Harcourt shivered. “She always does. Morning, noon, and night, she wants more.”

“More than you have?” Angus said under his breath.

“What?”

“Do you want more than you have?” he asked louder.

“What are you blathering on about, man? Out with it!”

“Edilean Talbot wants to see you,” Angus said.

“Tell her I’ll see her tomorrow,” Harcourt said and started into the inn.

He isn’t so drunk that he forgets his lies, Angus thought. “No, sir.” He nearly choked on the “sir.” “She wants to see you
now
.”

“Oh, I see,” Harcourt said, and he had a look on his face that Angus wanted to knock off with his fist. “Now. Tonight. Yes, I can see that. My last hooray, so to speak. The last time—” He looked at Angus in speculation. “And she sent you to tell me this?”

“She did.”

“And I guess she paid you to do it?”

“Not a cent.” Angus again wanted to hit the man.

“I think I
will
go to her. You stay here.” He gave Angus a look up and down, then straightened his clothes and went inside.

Angus slipped in behind him, and when Harcourt reached the top floor, Angus was hiding at the end of the hall.
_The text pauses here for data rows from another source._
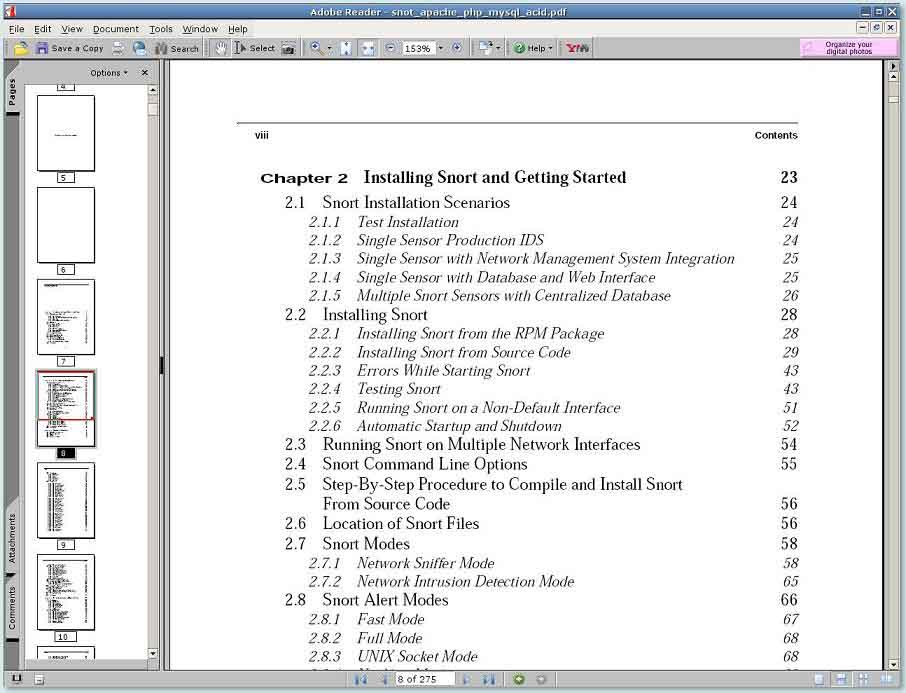Screen dimensions: 906x693
Task: Switch to the Comments side tab
Action: pos(13,608)
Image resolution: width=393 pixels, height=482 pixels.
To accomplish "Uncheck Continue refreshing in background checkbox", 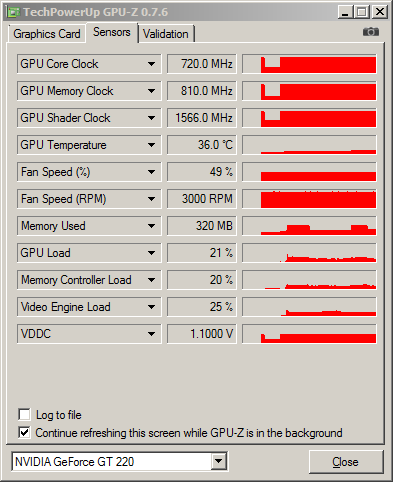I will point(24,433).
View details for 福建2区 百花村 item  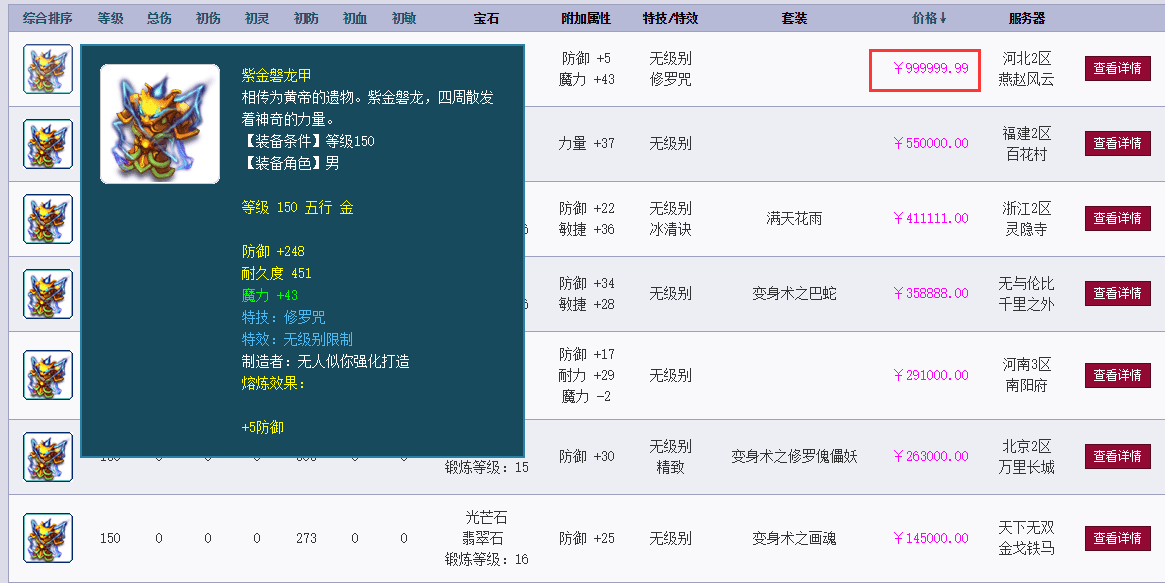[1117, 143]
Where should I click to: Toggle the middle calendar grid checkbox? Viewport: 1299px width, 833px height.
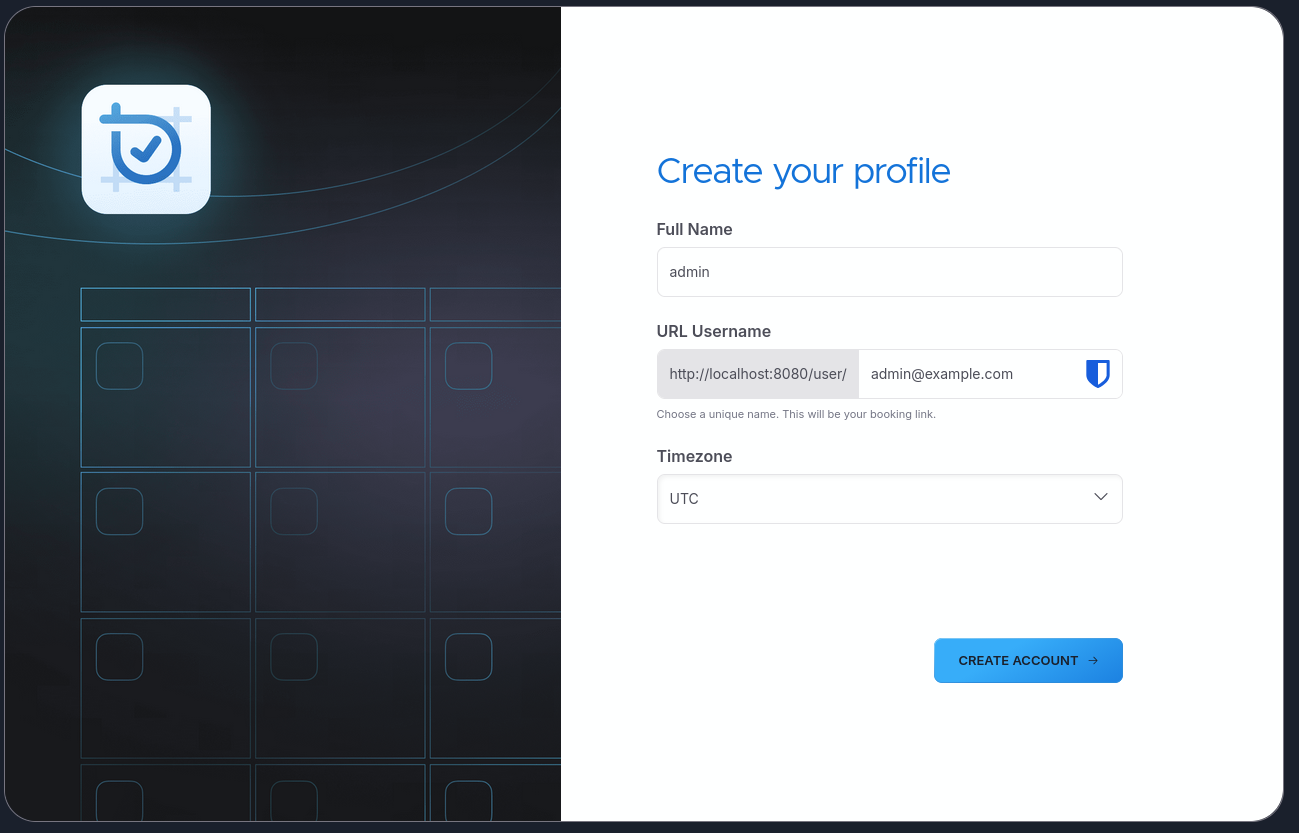click(x=293, y=511)
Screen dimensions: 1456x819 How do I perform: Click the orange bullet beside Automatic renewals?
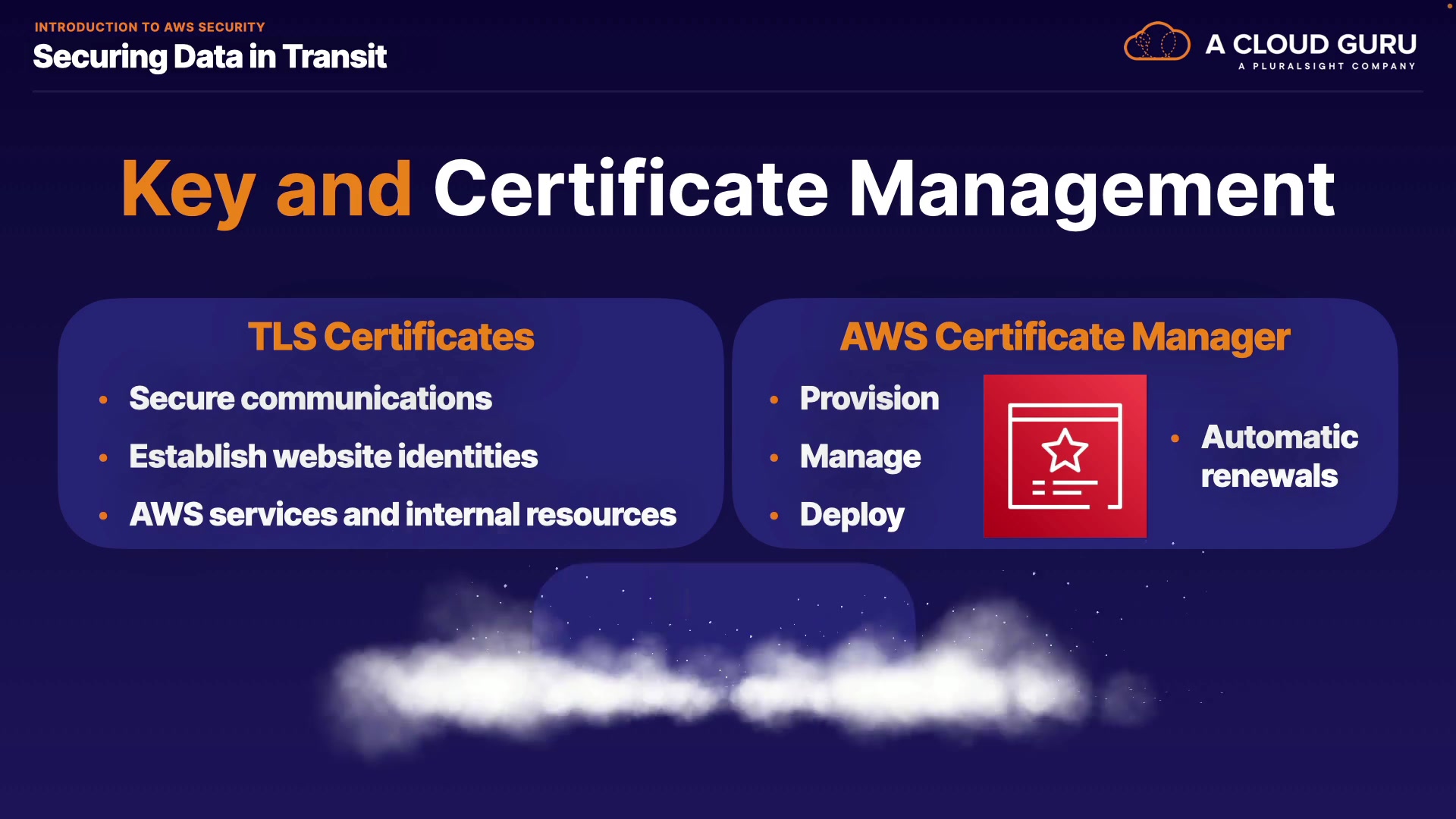(x=1175, y=438)
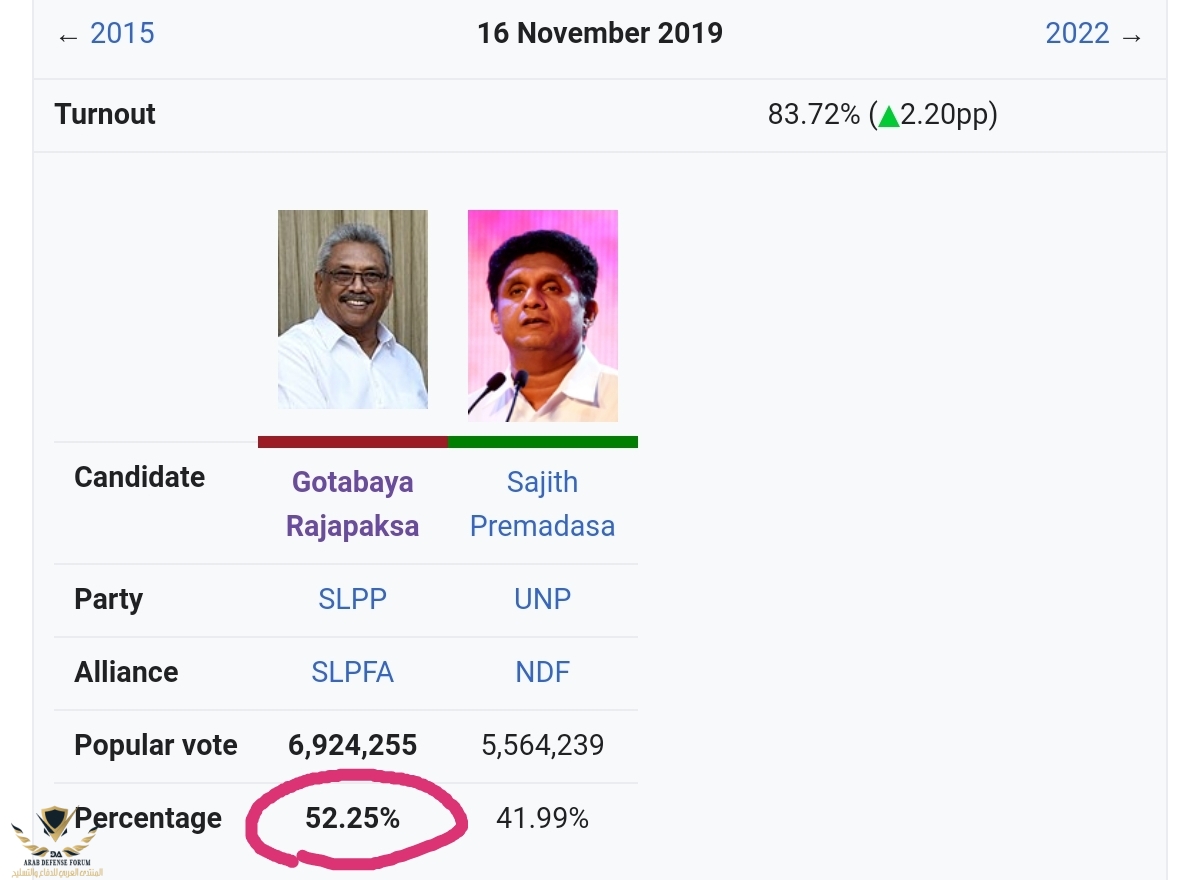This screenshot has height=880, width=1200.
Task: Click the right arrow after 2022
Action: [1131, 37]
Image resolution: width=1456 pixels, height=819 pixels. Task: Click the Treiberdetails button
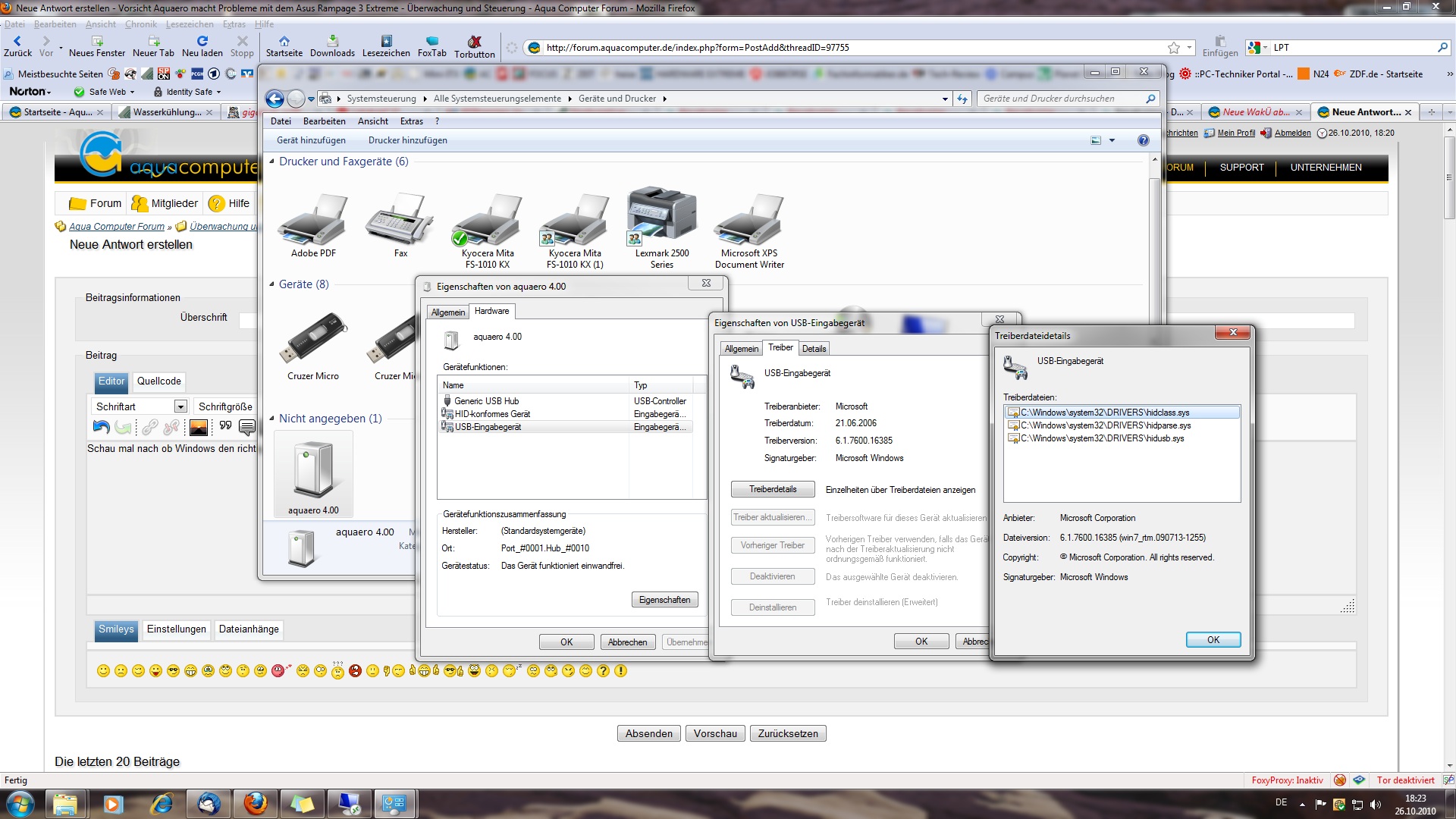coord(772,489)
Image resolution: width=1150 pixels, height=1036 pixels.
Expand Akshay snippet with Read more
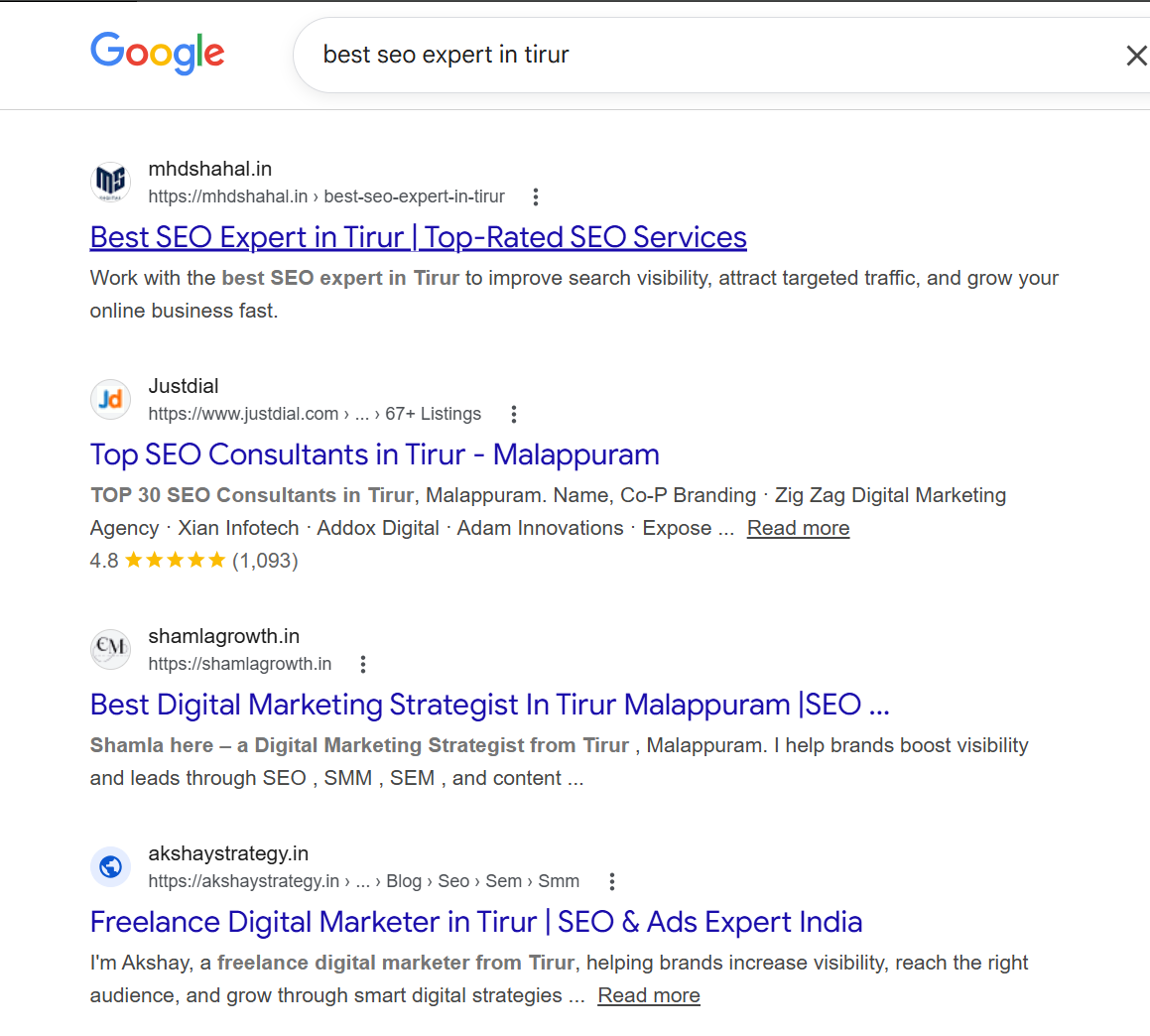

Harcourt used his nails to scratch at the door. “Edilean?” he whispered, glancing at the other doors down the hallway. “Edilean? It’s me, James.”

If she’s taken that drug she’ll never hear him, Angus thought, and tried to come up with another plan to get to her.

But he’d underestimated Edilean. She opened the door a crack and looked out. “James? Is that you?”

“Yes, darling,” he said as he tried not to slur his words. “I couldn’t stay away from you. I want to see you one last—I mean before I sleep. May I come in?”

“Of course,” she said. “You’re very nearly my husband.” She opened the door wide, and Harcourt, after a stumble, went into her room.

Before she could get the door closed, Angus slipped inside. In one swift motion, he grabbed a candlestick off the table by the wall, and whacked Harcourt hard on the head with it. He went down in an instant.

When Edilean opened her mouth to scream, Angus looked at her and said, “Don’t.”

She closed her mouth but went on her knees to James. “What have you done? Are you insane? Get me that cloth! He’s bleeding.”